Time = resources = money
The thumb rule is, if your team is doing the same task twice, automate it. It could be a regular maintenance task. A recurring patch management task. Reinstallation of software. Time spent on these tasks adds little value to your business, as you’re paying people to do something that could be a workflow. And you’re considering getting more people to cope with the spillovers. Your technicians, on the other hand, could get frustrated with the amount of work they do that doesn’t challenge their expertise or help them grow.
Process automation can empower them to say goodbye to their many day-to-day tasks including:
- Changing ticket status
- Adding time taken on a call to a ticket
- Scheduling scripts such as removing AD user creation and change management
- Automate maintenance tasks, such as cleaning up DNS cache and freeing disk storage that your technicians do frequently
These preventive measures keep potential future issues at bay, ensuring your technicians aren’t caught up in fire-fighting rudimentary stuff, today and tomorrow.
You may not notice it immediately, but you’ll cut a lot of costs in the long run when your operations become more and more hands-free and don’t rely on reactive manual intervention as much as a break-fix business.
Never drop the ball on quality again
When setting up a routine task like getting approval for reimbursements or initiating server deployment, it’s very easy to make mistakes as your technicians are constantly overwhelmed with something or the other.

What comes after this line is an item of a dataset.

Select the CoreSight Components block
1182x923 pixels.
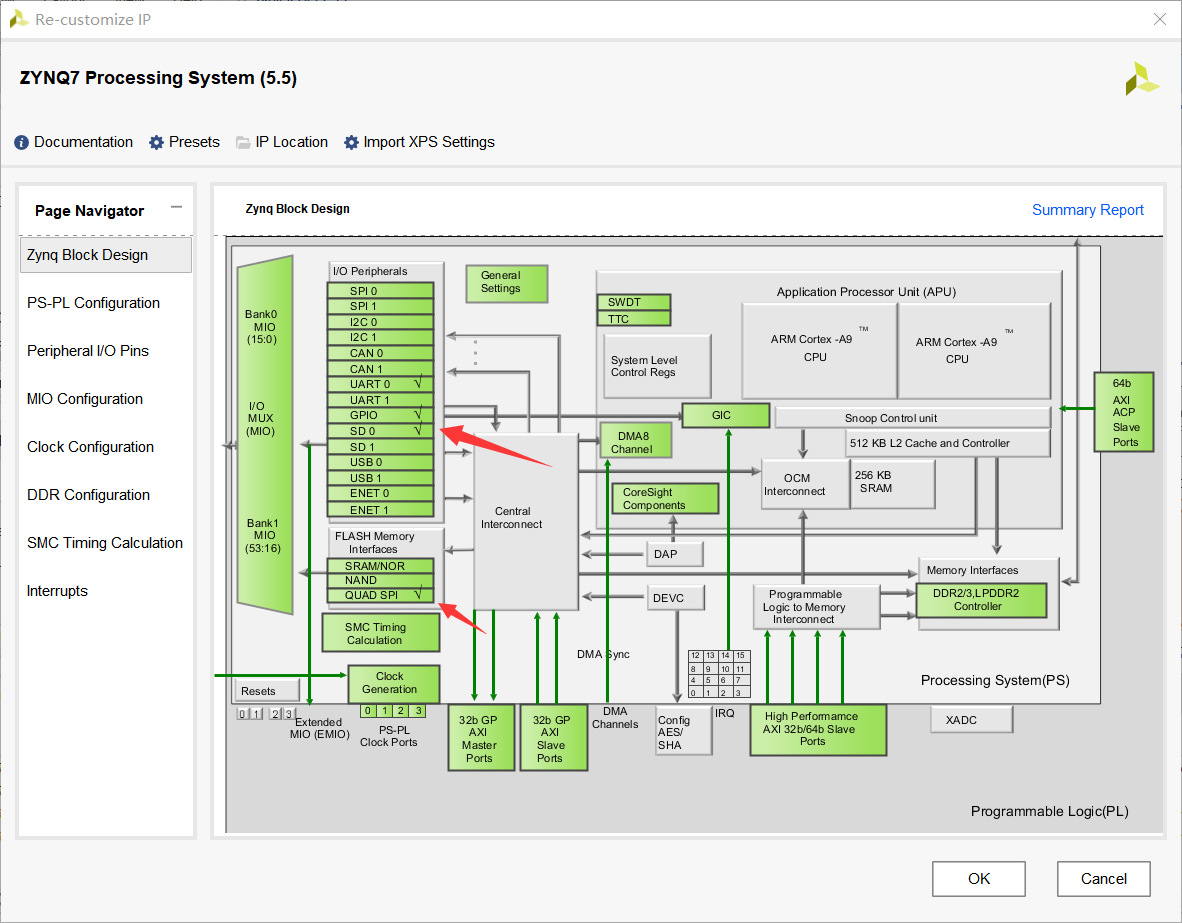664,498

Managed services is one of the stressful environments to work in, but automation can give you control.
Automate process reboots. Automate database maintenance. Automate remediation of recurrent problems. Do so without compromising on service quality. If you wait for your workload to reduce so you can find new clients or invest more in new offerings, you will trap yourself in a loop. Because even if you expand, you will expand to handle the extra workload and not to work towards strategic growth.
Develop a key focus on value addition
Automating doesn’t mean you’re doing less. It means you’re doing more with less. From being dragged around aimlessly to achieving uninterrupted, chaos-free service, you become an MSP your clients rely on not just for running their operations, but for achieving their business vision.

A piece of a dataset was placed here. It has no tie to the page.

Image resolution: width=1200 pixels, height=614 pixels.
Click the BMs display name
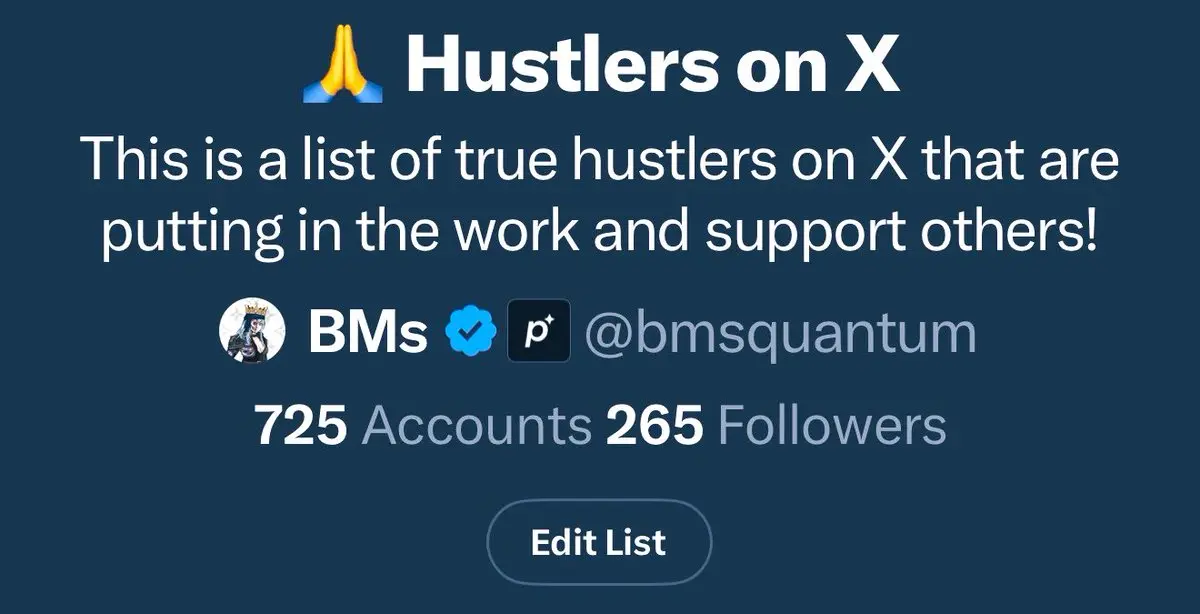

Everything ties back to value addition to clients. What’s in it for them? Are they getting faster ticket responses? Are the automated workflows only adding to your bottom line or translating into faster project completion and friction-free operations? Use automation for what it’s built for, taking over low-value work to “un-monopolize” resources that are best spent for the big picture stuff.

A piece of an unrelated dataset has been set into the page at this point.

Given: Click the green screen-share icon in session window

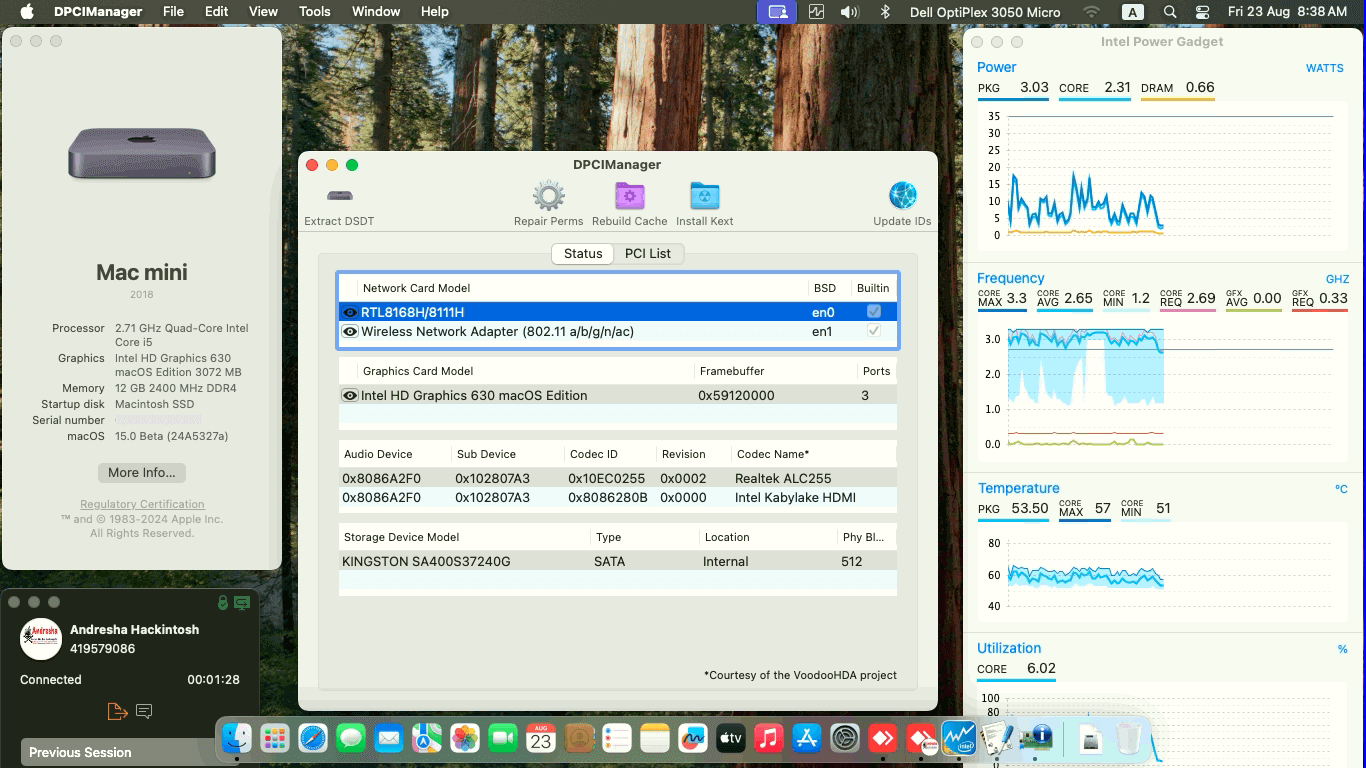Looking at the screenshot, I should pyautogui.click(x=240, y=603).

Automation is a competitive edge. Embrace it
Most ISPs who evolve into MSPs at some point realize they never upgraded to the ethos of managed services, only to its paycheck. And the ethos is, less dependency on human processes, preventive remediation of problems, and future-proofing IT operations for business continuity. Automation makes all of this possible, by transferring the heavy lifting from humans to workflows.
Some MSPs still worry about charging customers for work done “by scripts”. They say they’re “protecting” the client experience. But think about it, if these clients you're protecting come to know "a script" saved their network that was about to crash, won't they be happy?